T.T. Ashok Updated - March 12, 2018 at 12:27 PM.

MSMEs do not indulge in currency speculation.

The Reserve Bank's directive, that all foreign exchange earners can maintain only 50 per cent of their inward forex remittances in Exchange Earner's Foreign Currency (EEFC) account (with the balance to be surrendered for conversion to rupee balances), is a very regressive step.

MSMEs are major contributors to India's exports; this is in spite of market slowdown, higher cost due to poor infrastructure, excessive transaction cost, among other things.

NO SPECULATION

Typically, the MSME's import their key raw materials, which could be 50-60 per cent of the cost of the product.

The imported raw material is normally a dollar-designated purchase and the MSMEs utilise their dollar earnings to pay for them so that there is no impact of fluctuation in foreign exchange on input costs. It must be noted the balances are retained only for a short period as the sales/purchase cycle is continuous.

Earnings in other currency such as pounds and euro are normally used for meeting overheads and other expenses of the company.

The balances remain in the EEFC account for a very short period, and MSMEs try to minimise the impact of exchange fluctuations by closely monitoring rates and transferring funds when there is no adverse impact. By the very nature of the size of transactions, MSME's do not indulge in currency speculations.

ALTERNATIVE FORMULA

The May 10 directive by RBI will cause great loss to the MSME sector. MSMEs do not have the skill to handle foreign exchange risk.

MSMEs will have face complications in accounting for the inward remittances and in booking actual values, due to two different methods for inward remittance credit.
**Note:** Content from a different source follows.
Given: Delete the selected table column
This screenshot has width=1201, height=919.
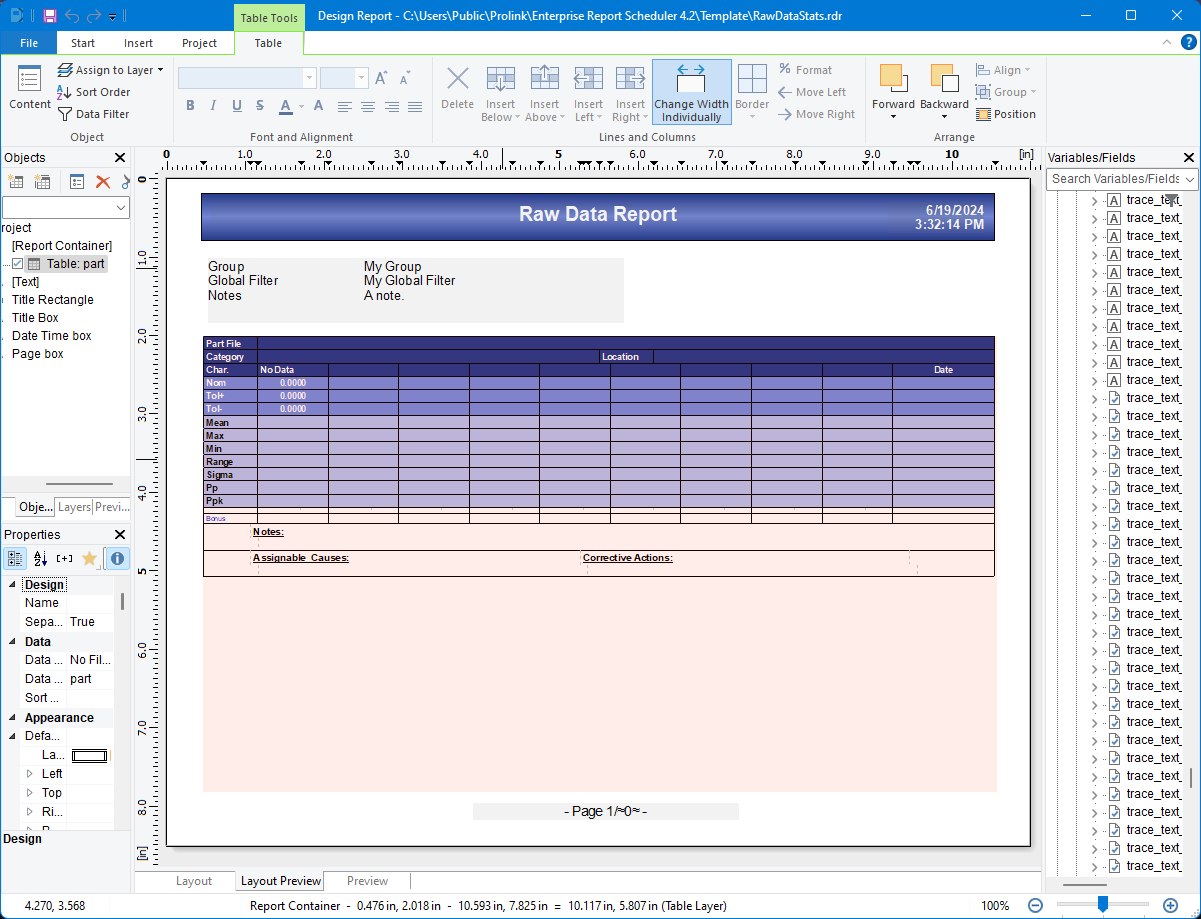Looking at the screenshot, I should pyautogui.click(x=457, y=91).
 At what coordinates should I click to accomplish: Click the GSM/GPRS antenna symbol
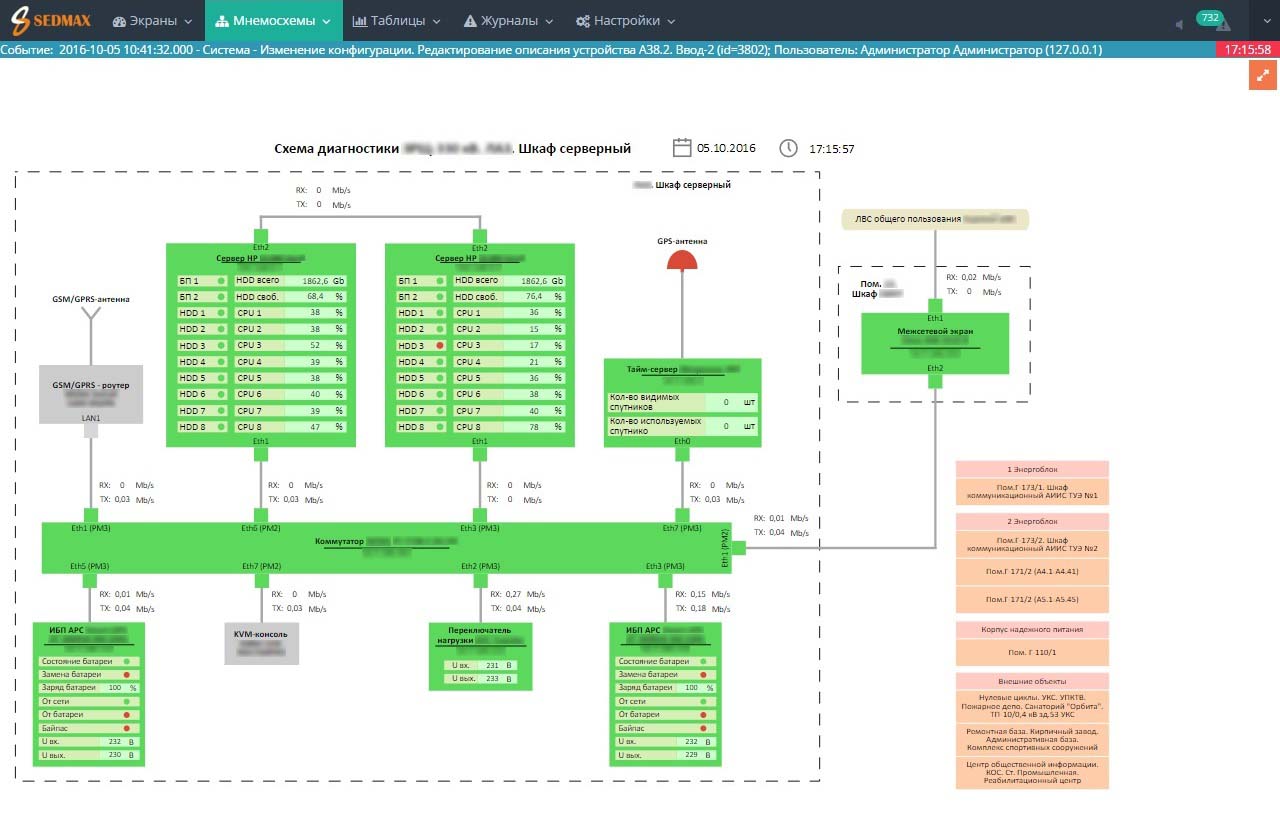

MSMEs may have to enter into forward contracts which are very expensive, time-consuming and complicated.

The system now introduced will result in increasing expenses because additional charges are incurred, once on 50 per cent being credited to the EEFC account, a second time on 50 per cent being converted to Indian rupees, and a third time when the EEFC account is utilised. The accounting system for MSMEs will become more complicated and time-consuming.

MSMEs should be completely exempt from this mandated requirement. Alternatively, the RBI can consider imposing a maximum ceiling which MSMEs can maintain in the EEFC accounts and amounts in excess of this can be converted to rupees.

The amount permitted could be up to $150,000 or euro or pounds in each account. MSMEs do not have the scale nor the ability to maintain large balances because of their small transaction size.